Where is the "epic shitstorm" from the left which Black predicted? With a few exceptions – the liberal blog FiredogLake has assembled 50,000 Obama supporters vowing to withhold re-election support if he follows through, and a few other groups have begun organising as well – it's nowhere to be found.
Therein lies one of the most enduring attributes of Obama's legacy: in many crucial areas, he has done more to subvert and weaken the left's political agenda than a GOP president could have dreamed of achieving. So potent, so overarching, are tribal loyalties in American politics that partisans will support, or at least tolerate, any and all policies their party's leader endorses – even if those policies are ones they long claimed to loathe.
This dynamic has repeatedly emerged in numerous contexts. Obama has continued Bush/Cheney terrorism policies – once viciously denounced by Democrats – of indefinite detention, renditions, secret prisons by proxy, and sweeping secrecy doctrines.
He has gone further than his predecessor by waging an unprecedented war on whistleblowers, seizing the power to assassinate U.S. citizens without due process far from any battlefield, massively escalating drone attacks in multiple nations, and asserting the authority to unilaterally prosecute a war (in Libya) even in defiance of a Congressional vote against authorising the war.
And now he is devoting all of his presidential power to cutting the entitlement programmes that have been the defining hallmark of the Democratic party since Franklin Roosevelt's New Deal. The silence from progressive partisans is defeaning – and depressing, though sadly predictable.
The nature of American politics is that once a policy is removed from the partisan wars – once it is adopted by the leadership of both parties – it is removed from mainstream debate and fortified as bipartisan consensus. That is why false claims in the run-up to the Iraq war, endorsed by both parties, received so little mainstream journalistic scrutiny.
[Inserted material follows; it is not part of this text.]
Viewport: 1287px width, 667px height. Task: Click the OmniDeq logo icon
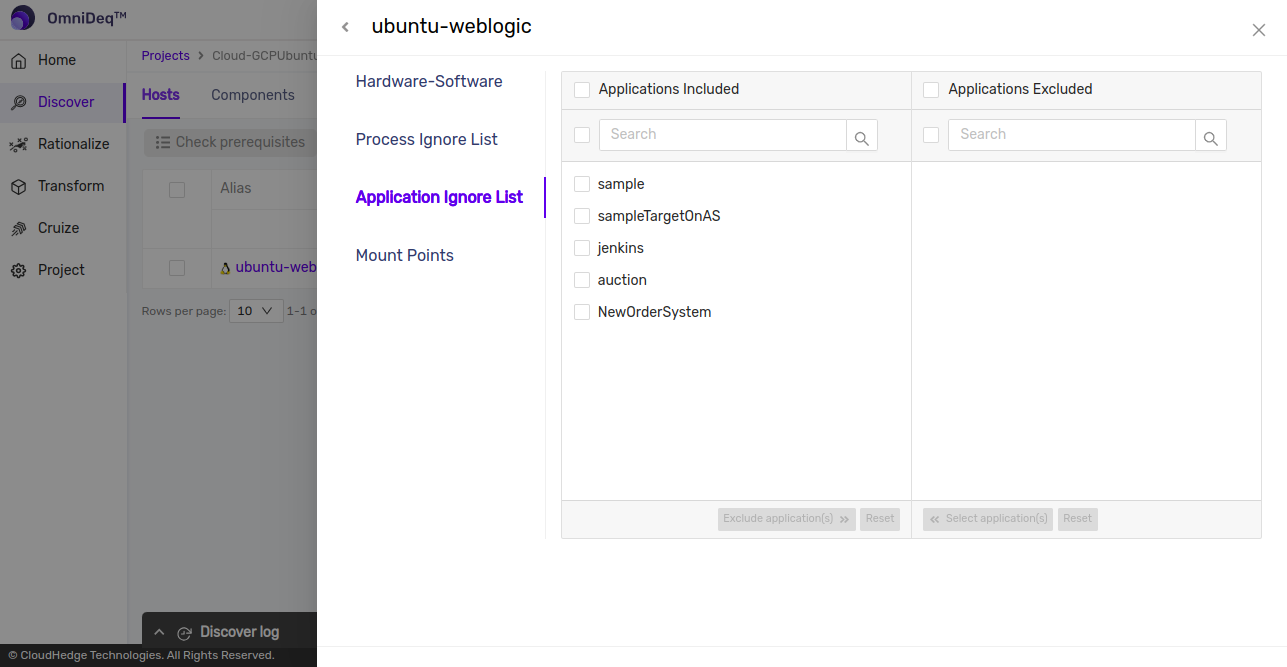(23, 18)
And it's why the former Bush lawyer and right-wing ideologue Jack Goldsmith – back in May 2009 – celebrated in The New Republic the fact that Obama was doing more to strengthen Bush/Cheney terrorism policies than his former bosses could have ever achieved: by embracing the very terrorism approach he once denounced, Obama was converting it from rightwing radicalism into into the official dogma of both parties, and forcing his supporters to defend what were, until 2009, the symbols of rightwing evil.
Identically, Obama is now on the verge of injecting what until recently was the politically toxic and unattainable dream of Wall Street and the American right – attacks on the nation's social safety net – into the heart and soul of the Democratic party's platform. Those progressives who are guided more by party loyalty than actual belief will seamlessly transform from virulent opponents of such cuts into their primary defenders.
And thus will Obama succeed – yet again – in gutting not only core Democratic policies, but also the identity and power of the American Left.